Who are the HTA?

The HTA is a regulator set up in 2005 following events in the 1990s that revealed a culture in hospitals of removing and retaining human organs and tissue without consent. The legislation that established us not only addressed this issue but also updated and brought together other laws that relate to human tissue and organs.

The Human Tissue Authority (HTA) were created by Parliament as a non-departmental public body (otherwise known as an "arms'-length body") of the Department of Health and Social Care, and are overseen by an Authority of lay and professional members appointed by the Government.

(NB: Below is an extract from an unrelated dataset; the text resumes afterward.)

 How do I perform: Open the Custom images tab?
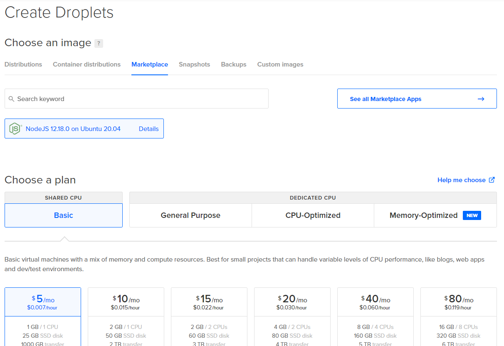(280, 64)
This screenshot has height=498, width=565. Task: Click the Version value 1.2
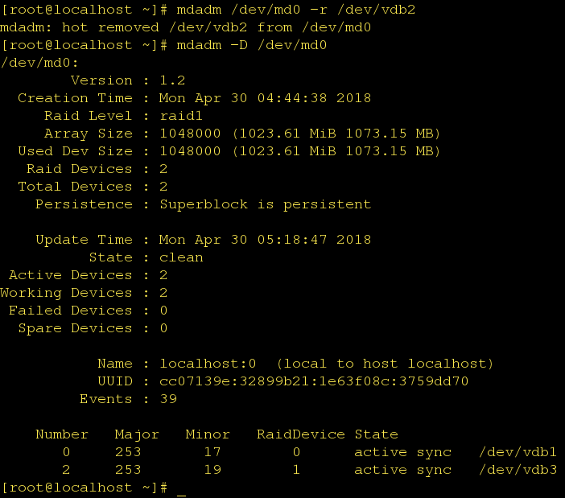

We regulate organisations that remove, store and use human tissue for research, medical treatment, post-mortem examination, education and training, and display in public. We also give approval for organ and bone marrow donations from living people.

The interests of the public and those we regulate are central to our work. We build on the confidence people have in our regulation by ensuring that human tissue and organs are used safely and ethically, and with proper consent. There are many different types of human cells and tissue, including skin, body parts, organs, and bone.

Bodies, organs, tissue and cells can be used for many purposes including:

  • Treating patients with particular medical conditions.
  • Transplanting into people whose organs have failed.
  • Treating patients who have blood disorders like leukaemia with stem cells.
  • Researching causes and treatments for illnesses, such as cancer or diseases of the brain and nervous system.
  • Teaching students about the human body and training to develop the skills of surgeons.
  • Display in public, such as exhibitions and museums.
  • Finding out through post-mortem examination why someone has died, including examining their organs and tissue samples to determine the cause of death.

We believe that patients and families will have more confidence that their wishes will be respected, that organs and tissue used in treatment will be safe and high quality; and that tissue used for research or other purposes will be put to the best possible use, if they know there is regulation of human tissue and organs.

By fostering an environment of trust, we hope more people will be willing to donate their tissue for scientific and medical research, their organs for transplants, and their bodies for medical education and training. On that basis, we can help healthcare to flourish.